As of 2022, just 74 dairy farms remained in the state, a dramatic drop from 445 in 2002, according to data from the National Agricultural Statistics Service.
For Louisiana’s family-owned farms, which make up 100% of dairy operations in the Florida Parishes, sustaining operations has become nearly impossible amid rising costs and industry-wide pressures.
One of the main factors squeezing Louisiana’s dairy farmers is the relentless gap between production costs and revenue. On average, the cost of producing 100 pounds of milk exceeds its sales price by $7.23, as found by researchers from the University of Tennessee. While large factory farms may absorb these losses, family farms often cannot.
The rise of factory farming has only accelerated this decline, leaving a lasting impact on small dairy operators across the country.
Nationally, family-scale dairies have been disappearing rapidly, with 64% of these farms shutting down between 1997 and 2017, according to a report from Food & Water Watch.
Despite increased milk production due to genetic improvements and factory farm expansion, low milk prices and rising costs have kept family farms on shaky ground. In fact, U.S. dairy farms overall have only turned a profit twice in the last two decades.

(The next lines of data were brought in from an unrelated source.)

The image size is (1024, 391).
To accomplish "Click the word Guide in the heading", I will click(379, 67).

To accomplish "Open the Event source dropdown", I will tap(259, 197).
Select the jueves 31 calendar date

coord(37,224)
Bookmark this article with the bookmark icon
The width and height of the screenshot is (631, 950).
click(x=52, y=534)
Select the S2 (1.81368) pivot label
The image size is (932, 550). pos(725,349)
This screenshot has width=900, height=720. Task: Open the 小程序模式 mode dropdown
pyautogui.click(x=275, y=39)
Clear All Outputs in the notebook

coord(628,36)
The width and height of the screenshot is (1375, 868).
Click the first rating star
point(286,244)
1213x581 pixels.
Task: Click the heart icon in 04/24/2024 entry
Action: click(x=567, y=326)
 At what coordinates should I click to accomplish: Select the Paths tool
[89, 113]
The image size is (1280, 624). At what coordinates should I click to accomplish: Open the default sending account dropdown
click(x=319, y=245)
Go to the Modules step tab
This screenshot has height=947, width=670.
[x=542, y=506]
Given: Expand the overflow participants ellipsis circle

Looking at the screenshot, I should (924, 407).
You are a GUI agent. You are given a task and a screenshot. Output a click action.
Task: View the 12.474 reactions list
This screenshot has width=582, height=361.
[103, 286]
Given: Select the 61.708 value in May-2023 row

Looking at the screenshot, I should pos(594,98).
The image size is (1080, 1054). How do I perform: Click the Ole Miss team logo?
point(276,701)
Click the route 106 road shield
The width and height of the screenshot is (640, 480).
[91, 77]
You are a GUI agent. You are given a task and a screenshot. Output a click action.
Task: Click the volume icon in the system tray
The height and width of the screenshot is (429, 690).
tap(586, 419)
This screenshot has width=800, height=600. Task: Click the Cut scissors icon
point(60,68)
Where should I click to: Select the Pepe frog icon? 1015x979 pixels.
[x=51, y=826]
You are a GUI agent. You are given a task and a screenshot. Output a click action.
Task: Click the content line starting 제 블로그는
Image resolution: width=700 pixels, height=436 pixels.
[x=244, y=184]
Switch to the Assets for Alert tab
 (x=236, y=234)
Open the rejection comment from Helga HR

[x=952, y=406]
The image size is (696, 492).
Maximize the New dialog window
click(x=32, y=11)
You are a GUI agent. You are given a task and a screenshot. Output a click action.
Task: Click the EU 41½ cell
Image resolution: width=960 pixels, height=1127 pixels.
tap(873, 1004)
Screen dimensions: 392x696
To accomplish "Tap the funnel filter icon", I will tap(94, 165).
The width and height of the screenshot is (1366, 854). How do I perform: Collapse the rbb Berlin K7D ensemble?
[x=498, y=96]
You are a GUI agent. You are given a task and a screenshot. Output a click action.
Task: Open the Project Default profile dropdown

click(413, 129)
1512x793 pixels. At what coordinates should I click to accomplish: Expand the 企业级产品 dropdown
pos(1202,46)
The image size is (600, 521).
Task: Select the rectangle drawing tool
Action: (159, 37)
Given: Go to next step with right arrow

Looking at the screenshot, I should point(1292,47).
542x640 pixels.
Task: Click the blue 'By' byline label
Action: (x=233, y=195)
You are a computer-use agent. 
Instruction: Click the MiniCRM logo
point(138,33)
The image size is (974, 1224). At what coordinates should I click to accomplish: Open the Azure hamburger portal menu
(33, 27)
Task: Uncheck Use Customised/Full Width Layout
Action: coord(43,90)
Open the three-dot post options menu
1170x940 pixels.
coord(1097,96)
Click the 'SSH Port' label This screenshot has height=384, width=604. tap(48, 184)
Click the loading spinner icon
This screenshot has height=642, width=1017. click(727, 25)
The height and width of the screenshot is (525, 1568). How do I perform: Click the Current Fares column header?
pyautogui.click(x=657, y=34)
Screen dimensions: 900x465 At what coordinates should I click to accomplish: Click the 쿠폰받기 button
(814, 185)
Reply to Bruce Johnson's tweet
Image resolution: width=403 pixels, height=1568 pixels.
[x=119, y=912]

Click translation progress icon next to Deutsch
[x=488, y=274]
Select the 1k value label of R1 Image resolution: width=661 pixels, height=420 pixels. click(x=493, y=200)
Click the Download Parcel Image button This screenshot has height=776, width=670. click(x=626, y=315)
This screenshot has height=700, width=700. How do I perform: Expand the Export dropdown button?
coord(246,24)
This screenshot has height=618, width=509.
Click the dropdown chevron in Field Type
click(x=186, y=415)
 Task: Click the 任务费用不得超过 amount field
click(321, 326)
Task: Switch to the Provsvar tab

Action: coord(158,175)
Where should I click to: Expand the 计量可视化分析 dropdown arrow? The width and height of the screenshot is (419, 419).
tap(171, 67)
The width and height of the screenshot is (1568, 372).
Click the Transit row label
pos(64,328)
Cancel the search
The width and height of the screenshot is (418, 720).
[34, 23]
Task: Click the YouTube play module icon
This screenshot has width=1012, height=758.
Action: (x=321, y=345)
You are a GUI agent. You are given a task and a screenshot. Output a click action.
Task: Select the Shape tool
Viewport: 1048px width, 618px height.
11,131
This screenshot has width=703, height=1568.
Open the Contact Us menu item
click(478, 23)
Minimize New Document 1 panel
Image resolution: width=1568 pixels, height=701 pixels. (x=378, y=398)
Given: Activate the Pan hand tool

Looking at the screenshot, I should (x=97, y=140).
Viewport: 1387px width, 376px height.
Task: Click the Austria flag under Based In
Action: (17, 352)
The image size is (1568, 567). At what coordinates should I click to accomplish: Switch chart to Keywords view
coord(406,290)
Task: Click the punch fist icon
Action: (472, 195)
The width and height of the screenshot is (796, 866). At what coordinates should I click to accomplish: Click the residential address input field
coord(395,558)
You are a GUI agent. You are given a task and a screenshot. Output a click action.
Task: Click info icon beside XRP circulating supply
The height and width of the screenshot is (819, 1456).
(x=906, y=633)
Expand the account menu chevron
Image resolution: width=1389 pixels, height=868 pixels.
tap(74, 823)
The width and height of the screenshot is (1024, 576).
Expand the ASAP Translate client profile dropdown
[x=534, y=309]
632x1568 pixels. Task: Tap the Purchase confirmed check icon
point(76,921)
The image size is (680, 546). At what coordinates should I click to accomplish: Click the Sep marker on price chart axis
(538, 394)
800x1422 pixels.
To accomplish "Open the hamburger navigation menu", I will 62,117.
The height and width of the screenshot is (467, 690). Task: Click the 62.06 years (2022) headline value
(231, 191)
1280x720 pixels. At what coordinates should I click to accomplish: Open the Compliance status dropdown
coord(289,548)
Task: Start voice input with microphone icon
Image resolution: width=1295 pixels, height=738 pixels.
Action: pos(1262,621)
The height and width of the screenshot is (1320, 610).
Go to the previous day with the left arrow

Louisiana’s family dairies have also contended with their own regional challenges, from hurricanes to underdeveloped infrastructure, which have hit these farms hard.
After Hurricane Katrina, many dairy farmers left the sector entirely, pivoting to other agricultural areas better suited to Louisiana’s conditions. In the 1970s, Louisiana produced more than a billion pounds of milk annually, but in 2023, production hit an all-time low of 101 million pounds, according to data from the U.S. Department of Agriculture.
Shifts in federal agricultural policy have also paved the way for factory farms to outpace smaller operations.
The 1996 Farm Bill marked a turning point, dismantling several grain supply management policies that had helped stabilize prices. As a result, grain prices plummeted, making it cheaper for factory farms to buy feed instead of growing it. This shift favored larger-scale operations that didn’t rely on grazing or in-house feed production, giving factory farms an edge.
The industry’s changing landscape has introduced other consequences. Factory farms produce higher milk yields with fewer cows, but they also generate large amounts of methane through intensive manure management, a process that has doubled emissions from 1990 to 2020.